Biographical details

Shawn has worked in all midwifery settings -- home, freestanding and alongside midwifery units and obstetric units. Her PhD research arose out of advocacy work with service users, seeking to improve the care pathway for women with breech-presenting babies and working closely with my obstetric, anaesthetic and neonatal colleagues to do this.
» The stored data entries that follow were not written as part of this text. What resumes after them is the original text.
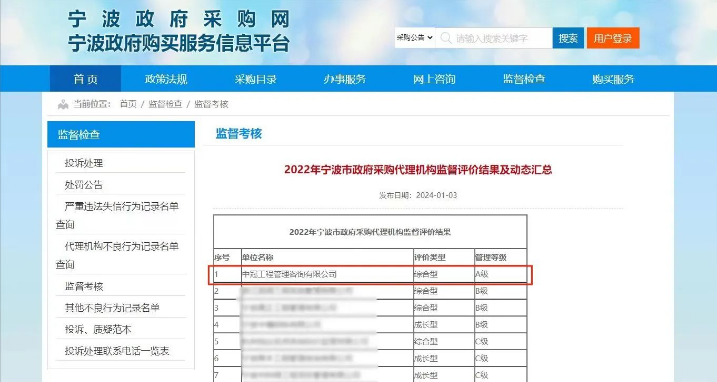Click the 搜索 search button
Viewport: 717px width, 382px height.
pos(568,38)
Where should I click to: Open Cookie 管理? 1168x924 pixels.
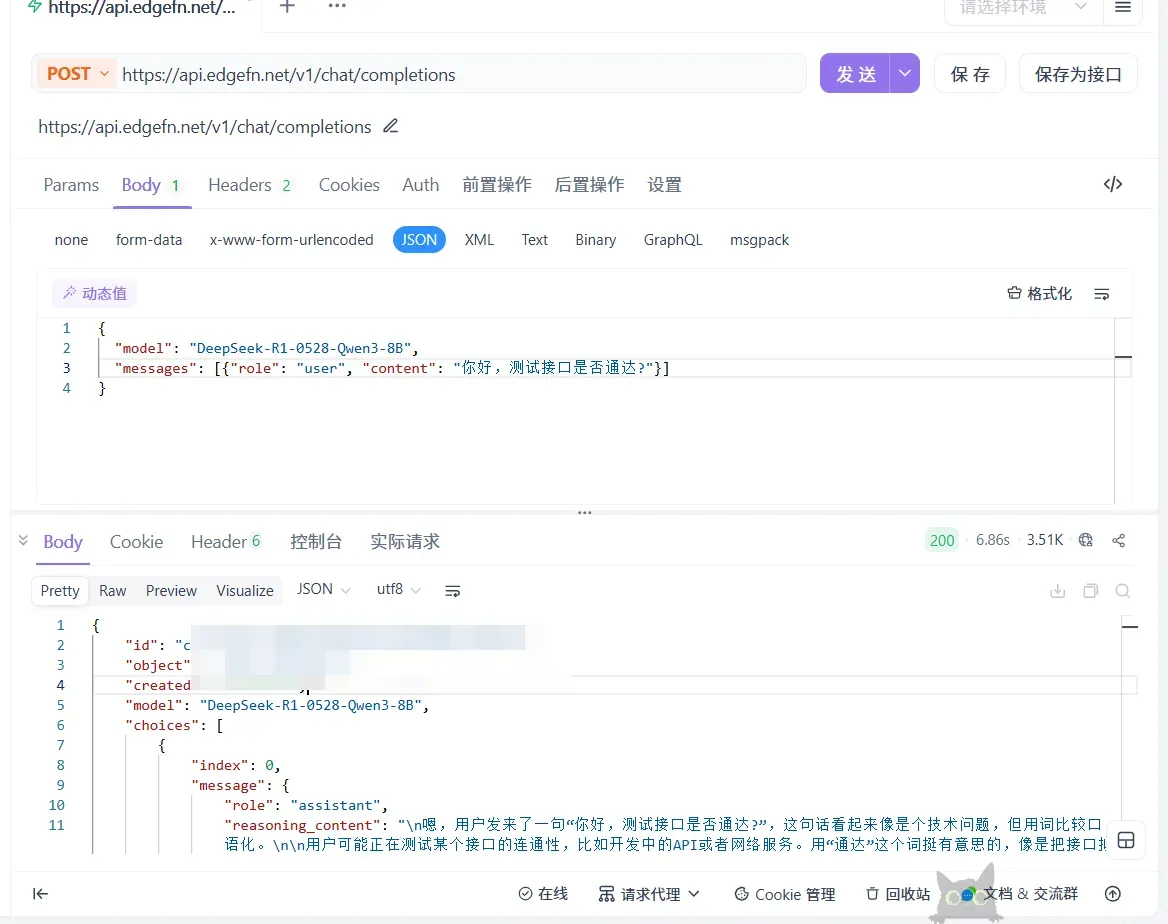[x=785, y=893]
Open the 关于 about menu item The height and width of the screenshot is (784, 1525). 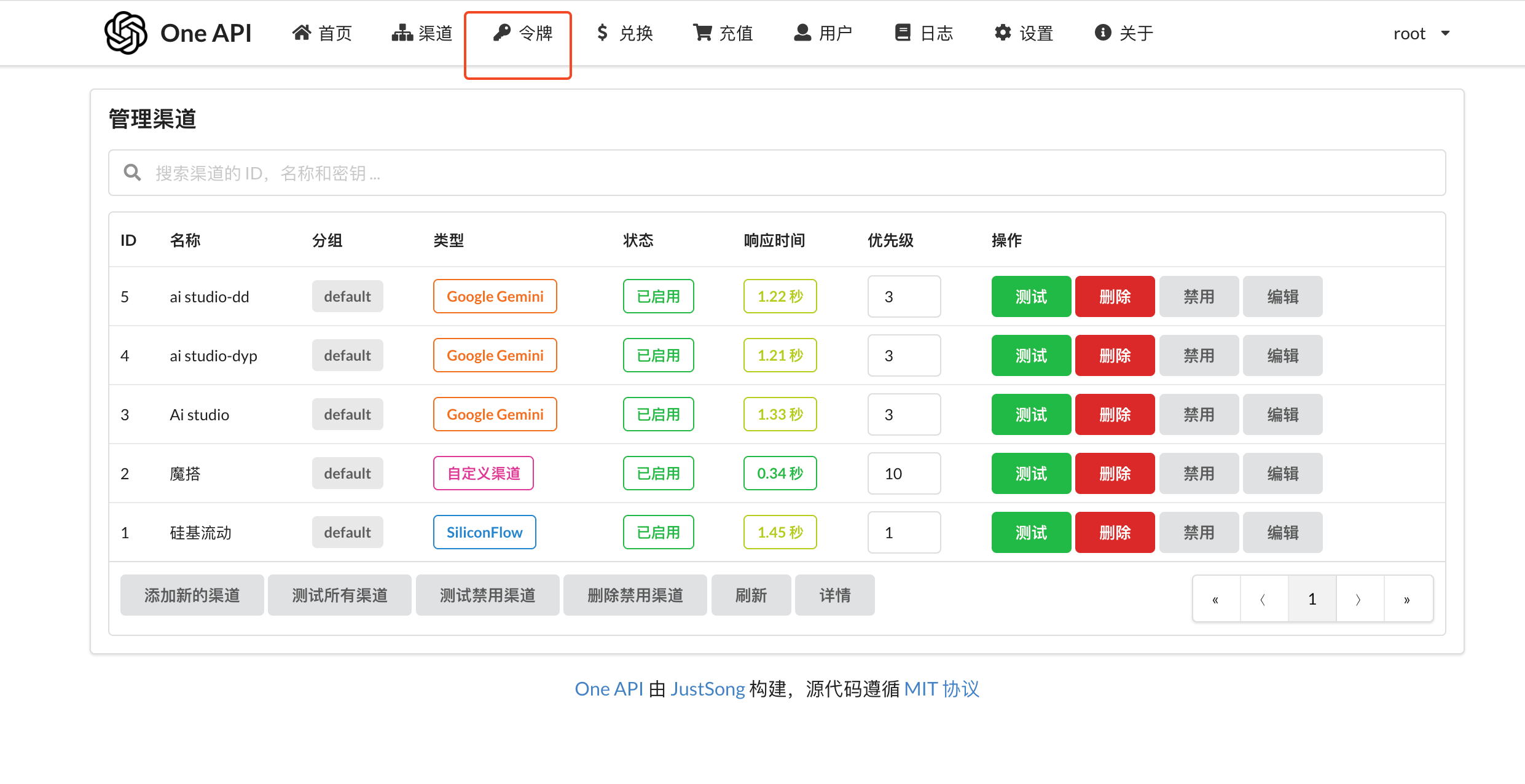pos(1124,33)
It focused on the question: How can clinicians learn to safely deliver breech babies in the current maternity care context, given minimal opportunities to attend breech births?
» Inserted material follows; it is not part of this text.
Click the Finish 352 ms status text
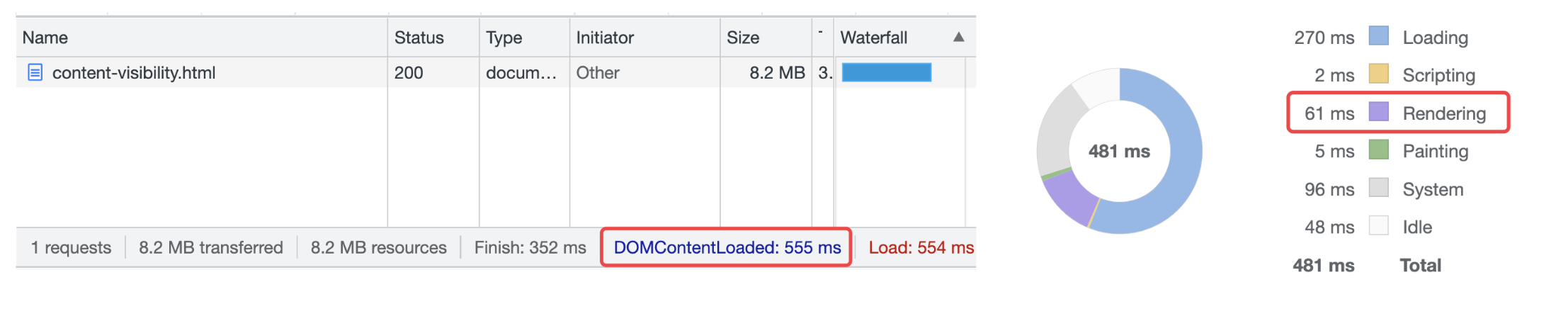The image size is (1568, 316). tap(530, 247)
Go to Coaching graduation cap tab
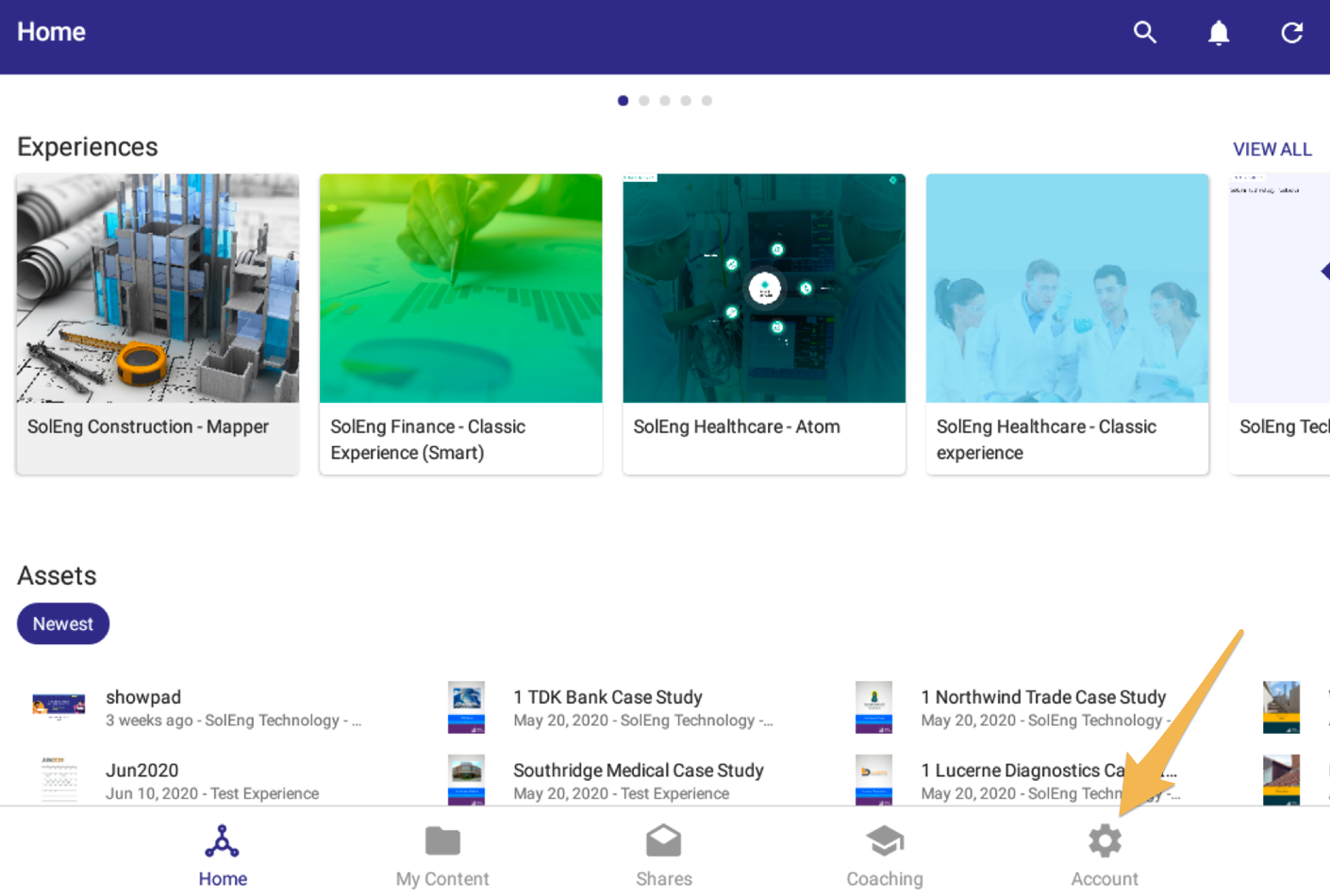 [884, 854]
From 2012-2014, Shawn pioneered the clinical role of Breech Specialist Midwife at James Paget University Hospital NHS Foundation Trust, a small unit with 2000 births per year in Norfolk. Approximately 1:20 women who used this service transferred in from other hospitals due to unmet demand elsewhere. 

Out of her research, Shawn developed and evaluated a physiological breech birth training programme that is now delivered to over 2000 health care professionals globally each year through a not-for-profit company, of which she is the Director, Breech Birth Network CIC ( In addition to at least twenty NHS Trusts and Ambulance Services who use her evidence-based teaching materials in mandatory training, her publications on PBB methods are referenced as key sources in midwifery breech training programmes in Canada and the Netherlands. She is currently supervising a further evaluation of the training package, carried out in nine NHS Trusts in England and Northern Ireland, including before/after perinatal morbidity and mortality data. 
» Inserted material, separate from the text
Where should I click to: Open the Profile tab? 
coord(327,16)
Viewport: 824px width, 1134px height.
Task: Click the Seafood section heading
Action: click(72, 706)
Other projects include detailed time-to-event video analysis project using 42 films of upright breech births, to further inform timelines of what is considered ‘safe’ in a vaginal breech birth (Reitter and Walker, 2019)This project informed development of a decision-making algorithm of manoeuvres and timings already transforming practice in obstetric units where PBB is practised, in the UK, North America and Europe. Her research, and this year the algorithm, has been the backbone of two breech two-day conferences in Denmark, each attended by over 130 obstetricians and midwives from each maternity unit in Denmark and across Europe. The unit hosting the conferences (Hospital of Southern Denmark) has successfully implemented PBB, and currently 85% of eligible women are choosing this option.  

Shawn is supervising two further breech-related projects. One is assessing the theoretical demand for vaginal breech birth in St. George’s Hospital, London. The other concerns priorities for student midwifery training in breech delivery. She is also leading a team of student, clinical and academic researchers looking at how we teach midwives about sexual and gender diversity among maternity care clients, using focus groups and content analysis

Shawn also works clinically in two clinical sessions per week at St Thomas' Hospital as a Consultant Breech Specialist Midwife. Her role as a Consultant Breech Specialist Midwife is to co-ordinate the ECV clinicsand to provide hands-on breech training for clinical staff, working alongside obstetric colleagues.